Work instruction: Once the line with "Mailing Lists (1137, 1149)" is found in the entries below, print it and each following line exactly, stopping after the line with "Quick Links"; print nothing else.

Provided records:
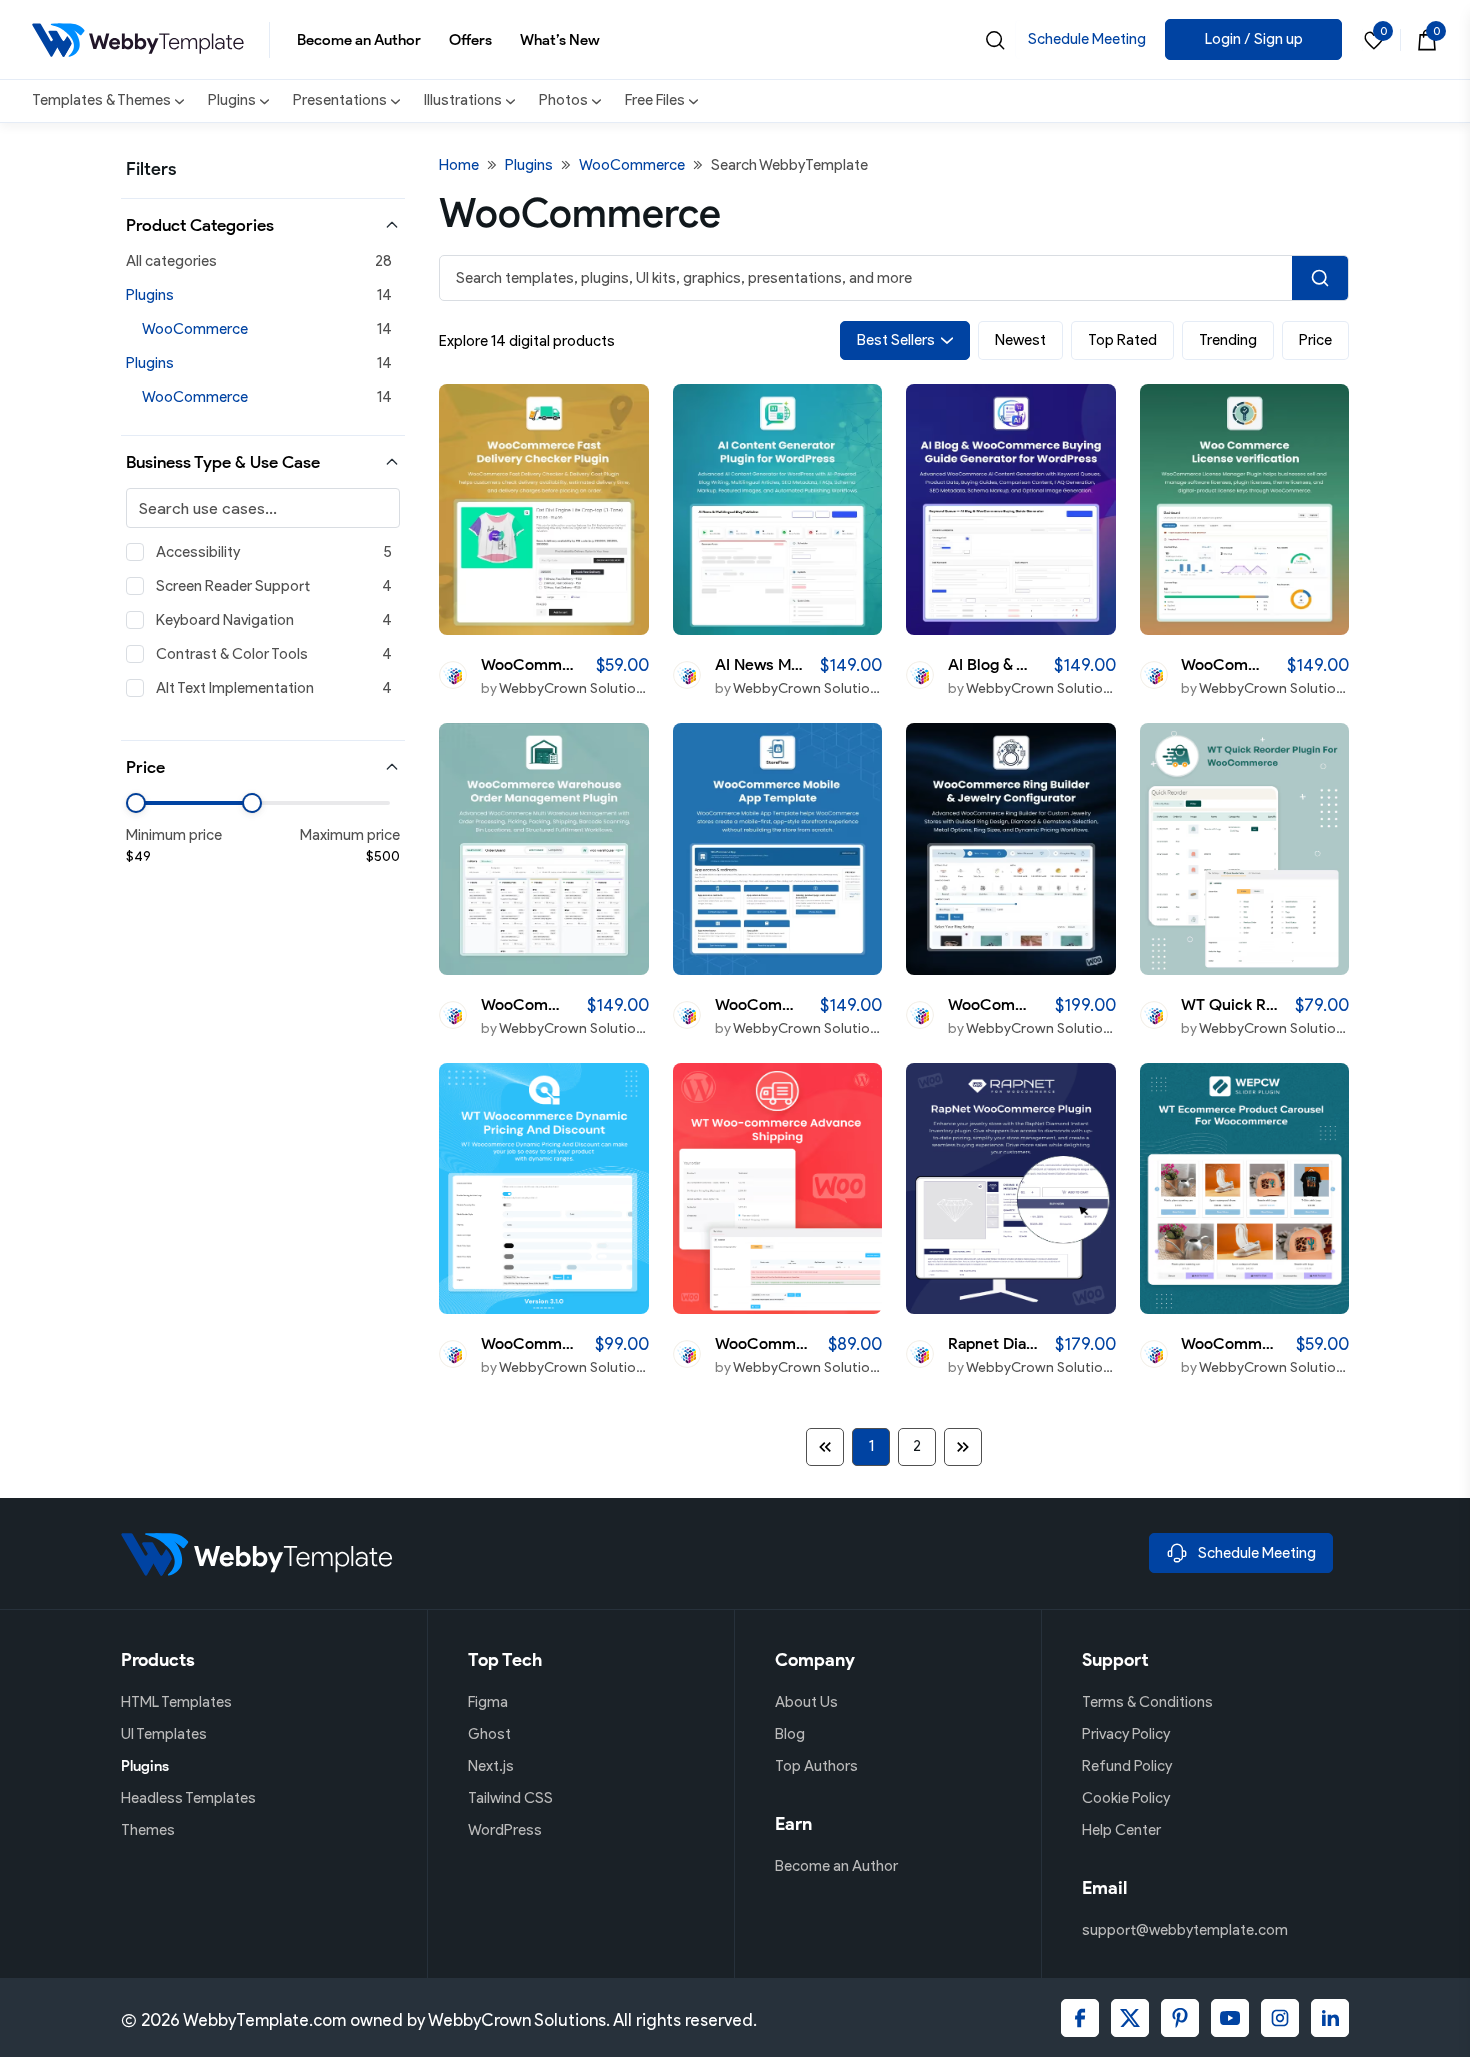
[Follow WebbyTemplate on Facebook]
* * *
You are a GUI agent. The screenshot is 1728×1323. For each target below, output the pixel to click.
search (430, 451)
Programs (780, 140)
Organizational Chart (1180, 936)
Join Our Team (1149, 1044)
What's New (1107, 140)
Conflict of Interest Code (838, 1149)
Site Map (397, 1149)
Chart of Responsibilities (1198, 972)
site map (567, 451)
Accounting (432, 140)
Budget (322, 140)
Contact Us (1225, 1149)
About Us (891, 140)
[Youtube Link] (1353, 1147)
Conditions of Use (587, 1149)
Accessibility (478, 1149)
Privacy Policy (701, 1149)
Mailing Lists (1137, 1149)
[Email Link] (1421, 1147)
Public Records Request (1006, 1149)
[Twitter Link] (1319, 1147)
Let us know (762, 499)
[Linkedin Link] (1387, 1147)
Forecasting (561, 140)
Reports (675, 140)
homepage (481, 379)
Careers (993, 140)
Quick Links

Task output:
Mailing Lists (1137, 1149)
[Email Link] (1421, 1147)
Public Records Request (1006, 1149)
[Twitter Link] (1319, 1147)
Let us know (762, 499)
[Linkedin Link] (1387, 1147)
Forecasting (561, 140)
Reports (675, 140)
homepage (481, 379)
Careers (993, 140)
Quick Links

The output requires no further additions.